Requirement: Please repeat all of the records, keeping every word unchanged.

The records:
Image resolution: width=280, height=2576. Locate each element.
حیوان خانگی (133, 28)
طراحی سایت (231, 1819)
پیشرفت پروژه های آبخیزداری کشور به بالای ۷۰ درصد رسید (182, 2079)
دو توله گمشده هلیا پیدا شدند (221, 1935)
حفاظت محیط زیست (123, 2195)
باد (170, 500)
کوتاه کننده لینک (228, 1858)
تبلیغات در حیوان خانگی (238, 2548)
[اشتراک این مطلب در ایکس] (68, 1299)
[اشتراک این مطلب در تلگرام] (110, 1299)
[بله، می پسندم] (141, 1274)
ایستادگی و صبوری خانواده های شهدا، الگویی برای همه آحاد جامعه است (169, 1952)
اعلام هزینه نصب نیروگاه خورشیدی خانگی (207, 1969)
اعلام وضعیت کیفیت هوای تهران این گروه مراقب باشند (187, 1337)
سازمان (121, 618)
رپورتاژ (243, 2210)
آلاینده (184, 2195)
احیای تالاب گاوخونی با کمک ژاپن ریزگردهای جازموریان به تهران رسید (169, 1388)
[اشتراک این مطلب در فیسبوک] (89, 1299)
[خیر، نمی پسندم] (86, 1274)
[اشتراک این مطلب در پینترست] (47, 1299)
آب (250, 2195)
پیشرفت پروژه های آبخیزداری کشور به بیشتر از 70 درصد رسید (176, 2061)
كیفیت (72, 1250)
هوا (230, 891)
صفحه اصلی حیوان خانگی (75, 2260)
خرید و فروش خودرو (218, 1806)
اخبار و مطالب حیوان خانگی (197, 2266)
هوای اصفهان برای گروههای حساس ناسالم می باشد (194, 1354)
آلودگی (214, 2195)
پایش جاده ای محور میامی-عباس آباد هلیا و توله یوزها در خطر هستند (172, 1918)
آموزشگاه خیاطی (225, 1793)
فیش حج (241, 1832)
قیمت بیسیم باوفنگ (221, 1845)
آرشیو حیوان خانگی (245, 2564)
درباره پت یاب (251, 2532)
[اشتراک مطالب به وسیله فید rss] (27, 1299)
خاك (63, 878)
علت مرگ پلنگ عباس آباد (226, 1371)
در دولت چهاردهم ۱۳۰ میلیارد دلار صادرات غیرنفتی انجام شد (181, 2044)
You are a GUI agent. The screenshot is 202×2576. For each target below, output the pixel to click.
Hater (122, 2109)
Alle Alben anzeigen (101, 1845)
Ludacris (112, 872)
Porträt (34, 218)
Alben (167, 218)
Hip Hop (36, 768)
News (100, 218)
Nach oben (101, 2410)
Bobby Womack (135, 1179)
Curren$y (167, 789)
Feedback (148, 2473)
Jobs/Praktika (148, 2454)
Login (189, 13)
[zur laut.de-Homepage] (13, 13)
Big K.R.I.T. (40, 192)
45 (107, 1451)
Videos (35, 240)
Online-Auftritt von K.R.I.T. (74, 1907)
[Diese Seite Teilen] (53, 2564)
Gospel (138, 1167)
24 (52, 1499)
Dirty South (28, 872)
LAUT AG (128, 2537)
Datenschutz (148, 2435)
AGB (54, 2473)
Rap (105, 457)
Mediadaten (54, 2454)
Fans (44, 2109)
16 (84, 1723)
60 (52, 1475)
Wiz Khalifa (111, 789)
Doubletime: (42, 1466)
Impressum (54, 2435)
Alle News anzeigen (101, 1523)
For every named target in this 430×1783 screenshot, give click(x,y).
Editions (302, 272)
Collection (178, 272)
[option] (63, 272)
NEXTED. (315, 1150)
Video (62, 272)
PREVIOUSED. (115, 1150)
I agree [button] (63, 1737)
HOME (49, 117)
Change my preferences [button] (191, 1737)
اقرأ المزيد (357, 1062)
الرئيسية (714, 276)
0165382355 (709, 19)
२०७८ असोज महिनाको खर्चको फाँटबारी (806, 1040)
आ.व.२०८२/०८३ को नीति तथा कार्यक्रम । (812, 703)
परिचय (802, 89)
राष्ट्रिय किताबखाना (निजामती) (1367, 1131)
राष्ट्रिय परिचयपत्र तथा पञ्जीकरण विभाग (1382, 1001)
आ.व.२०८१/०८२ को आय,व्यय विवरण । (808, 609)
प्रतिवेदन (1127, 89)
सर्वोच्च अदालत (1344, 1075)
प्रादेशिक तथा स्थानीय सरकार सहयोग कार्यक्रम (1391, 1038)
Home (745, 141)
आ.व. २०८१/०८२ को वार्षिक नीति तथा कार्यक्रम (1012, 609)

Your response:
Image resolution: width=280, height=2576. Locate each element.
حیوان خانگی (133, 28)
طراحی سایت (231, 1819)
پیشرفت پروژه های آبخیزداری کشور به بالای ۷۰ درصد رسید (182, 2079)
دو توله گمشده هلیا پیدا شدند (221, 1935)
حفاظت محیط زیست (123, 2195)
باد (170, 500)
کوتاه کننده لینک (228, 1858)
تبلیغات در حیوان خانگی (238, 2548)
[اشتراک این مطلب در ایکس] (68, 1299)
[اشتراک این مطلب در تلگرام] (110, 1299)
[بله، می پسندم] (141, 1274)
ایستادگی و صبوری خانواده های شهدا، الگویی برای همه آحاد جامعه است (169, 1952)
اعلام هزینه نصب نیروگاه خورشیدی خانگی (207, 1969)
اعلام وضعیت کیفیت هوای تهران این گروه مراقب باشند (187, 1337)
سازمان (121, 618)
رپورتاژ (243, 2210)
آلاینده (184, 2195)
احیای تالاب گاوخونی با کمک ژاپن ریزگردهای جازموریان به تهران رسید (169, 1388)
[اشتراک این مطلب در فیسبوک] (89, 1299)
[خیر، نمی پسندم] (86, 1274)
[اشتراک این مطلب در پینترست] (47, 1299)
آب (250, 2195)
پیشرفت پروژه های آبخیزداری کشور به بیشتر از 70 درصد رسید (176, 2061)
كیفیت (72, 1250)
هوا (230, 891)
صفحه اصلی حیوان خانگی (75, 2260)
خرید و فروش خودرو (218, 1806)
اخبار و مطالب حیوان خانگی (197, 2266)
هوای اصفهان برای گروههای حساس ناسالم می باشد (194, 1354)
آلودگی (214, 2195)
پایش جاده ای محور میامی-عباس آباد هلیا و توله یوزها در خطر هستند (172, 1918)
آموزشگاه خیاطی (225, 1793)
فیش حج (241, 1832)
قیمت بیسیم باوفنگ (221, 1845)
آرشیو حیوان خانگی (245, 2564)
درباره پت یاب (251, 2532)
[اشتراک مطالب به وسیله فید rss] (27, 1299)
خاك (63, 878)
علت مرگ پلنگ عباس آباد (226, 1371)
در دولت چهاردهم ۱۳۰ میلیارد دلار صادرات غیرنفتی انجام شد (181, 2044)
You are a GUI agent. The screenshot is 202×2576. For each target below, output the pixel to click.
Hater (122, 2109)
Alle Alben anzeigen (101, 1845)
Ludacris (112, 872)
Porträt (34, 218)
Alben (167, 218)
Hip Hop (36, 768)
News (100, 218)
Nach oben (101, 2410)
Bobby Womack (135, 1179)
Curren$y (167, 789)
Feedback (148, 2473)
Jobs/Praktika (148, 2454)
Login (189, 13)
[zur laut.de-Homepage] (13, 13)
Big K.R.I.T. (40, 192)
45 (107, 1451)
Videos (35, 240)
Online-Auftritt von K.R.I.T. (74, 1907)
[Diese Seite Teilen] (53, 2564)
Gospel (138, 1167)
24 (52, 1499)
Dirty South (28, 872)
LAUT AG (128, 2537)
Datenschutz (148, 2435)
AGB (54, 2473)
Rap (105, 457)
Mediadaten (54, 2454)
Fans (44, 2109)
16 (84, 1723)
60 (52, 1475)
Wiz Khalifa (111, 789)
Doubletime: (42, 1466)
Impressum (54, 2435)
Alle News anzeigen (101, 1523)
For every named target in this 430×1783 screenshot, give click(x,y).
Editions (302, 272)
Collection (178, 272)
[option] (63, 272)
NEXTED. (315, 1150)
Video (62, 272)
PREVIOUSED. (115, 1150)
I agree [button] (63, 1737)
HOME (49, 117)
Change my preferences [button] (191, 1737)
اقرأ المزيد (357, 1062)
الرئيسية (714, 276)
0165382355 (709, 19)
२०७८ असोज महिनाको खर्चको फाँटबारी (806, 1040)
आ.व.२०८२/०८३ को नीति तथा कार्यक्रम । (812, 703)
परिचय (802, 89)
राष्ट्रिय किताबखाना (निजामती) (1367, 1131)
राष्ट्रिय परिचयपत्र तथा पञ्जीकरण विभाग (1382, 1001)
आ.व.२०८१/०८२ को आय,व्यय विवरण । (808, 609)
प्रतिवेदन (1127, 89)
सर्वोच्च अदालत (1344, 1075)
प्रादेशिक तथा स्थानीय सरकार सहयोग कार्यक्रम (1391, 1038)
Home (745, 141)
आ.व. २०८१/०८२ को वार्षिक नीति तथा कार्यक्रम (1012, 609)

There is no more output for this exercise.